Lo demás fue menos interesante. En Alamandas el mar era intenso, pero después, en Careyes, me metí una tarde a él. Era una bahía segura, Playa Rosa se llama. Hay barquitos flotando, como abandonados. Aunque la arena tiene piedras y el pie se hunde en ella como lodo, la ausencia de oleaje da una confianza que después es trastocada: es hondo, hondo, como para flotar de muertito sin hacer esfuerzo, porque a veces llegan corrientes heladas que se envuelven en las piernas como anillos de metal.
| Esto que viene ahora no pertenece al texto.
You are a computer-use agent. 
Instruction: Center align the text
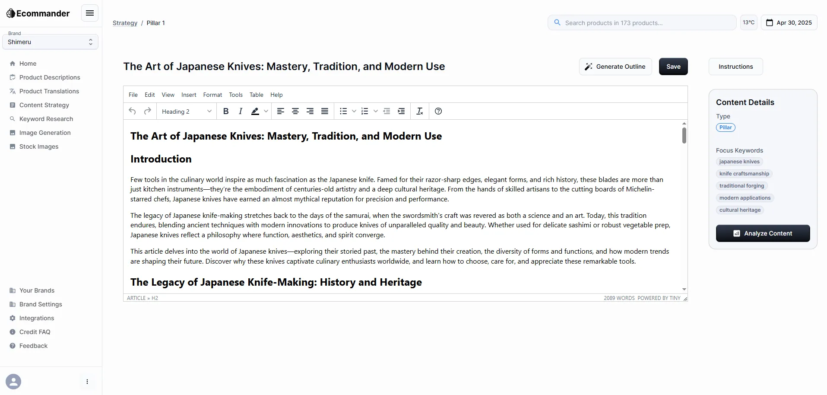pos(295,111)
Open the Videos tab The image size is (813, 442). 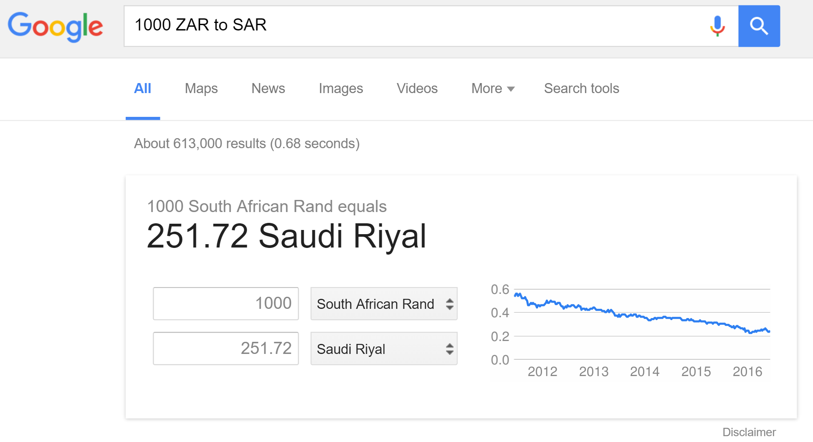coord(417,88)
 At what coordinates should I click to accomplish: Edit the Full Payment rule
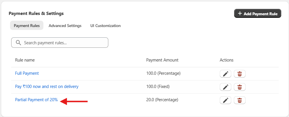[226, 74]
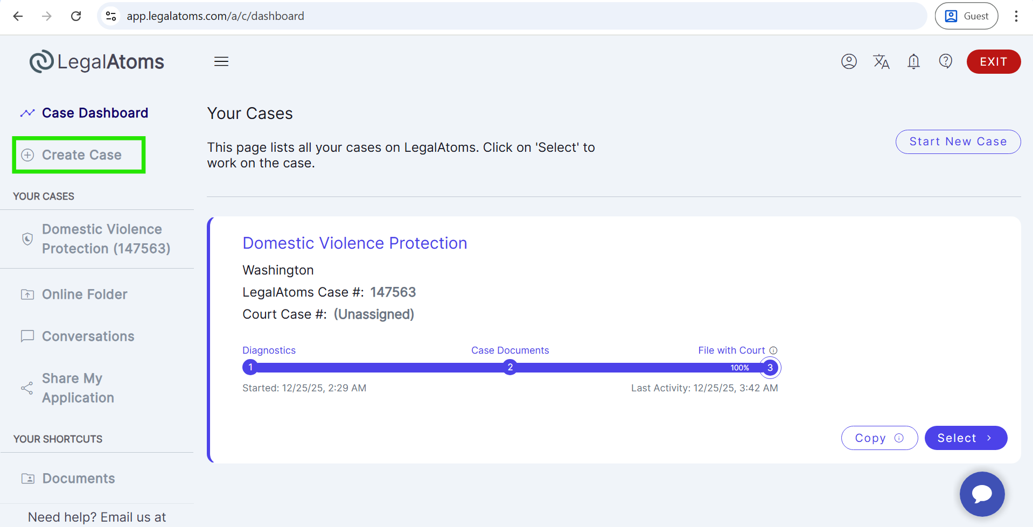Viewport: 1033px width, 527px height.
Task: Click the site information icon in address bar
Action: click(111, 16)
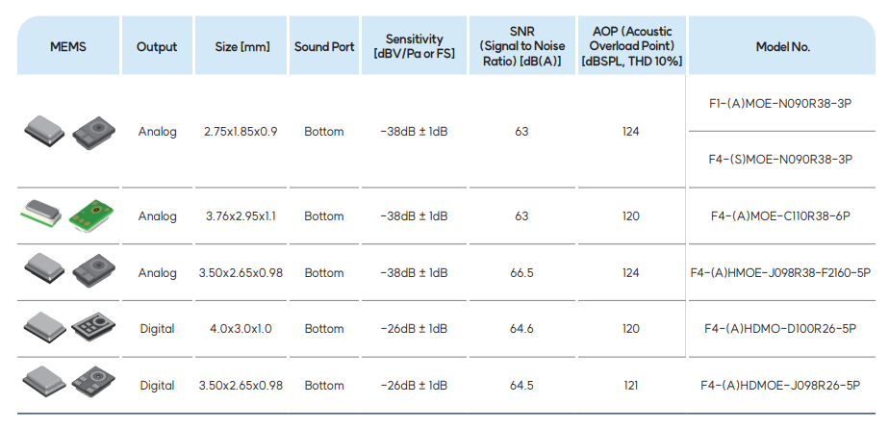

Después estuve en un hotel que solía ser nudista. Me dicen que hay “swingers aferrados” que de pronto regresan. Era la única persona sola en un hotel lleno de parejas que me miraban con una rara mezcla de lascivia y curiosidad. Me hicieron tomar un tour por un manglar. Estaba tensa en espera del caimancito, que bien podría ser una innombrable. No sucedió nada. Después llegó el chofer del delegado, Juan Carlos, muy amable hasta cuando, agarrado en confianza, me dijo de esas “nalgas que se obligó a olvidar”. Fuimos a ver los caimanes. ¿Grité? Sí, grité. Caminé por los puentecitos colgantes del estero con la cámara en la mano temblorosa y grité mucho, pero también me obligué a ver. Y vi. Los vi.

Comí un sashimi de huachinango con el delegado, ya en Barra de Navidad. Fue una conversación que, sin ser íntima, tuvo una nota agridulce. Me llevó al aeropuerto de Manzanillo. La primera vez que volé, cuando era niña, fue allí. En Taesa.

El avión era uno de esos pequeños con una fila de dos asientos y otra individual. Antes de mi periodo ansioso había tomado uno así, que no sentí. Atardeció en el camino. Las nubes estaban esponjosas. Hubo turbulencias. Fear & loathing se me acabó en el aire. Entramos a la nata gris del DF. Llovía.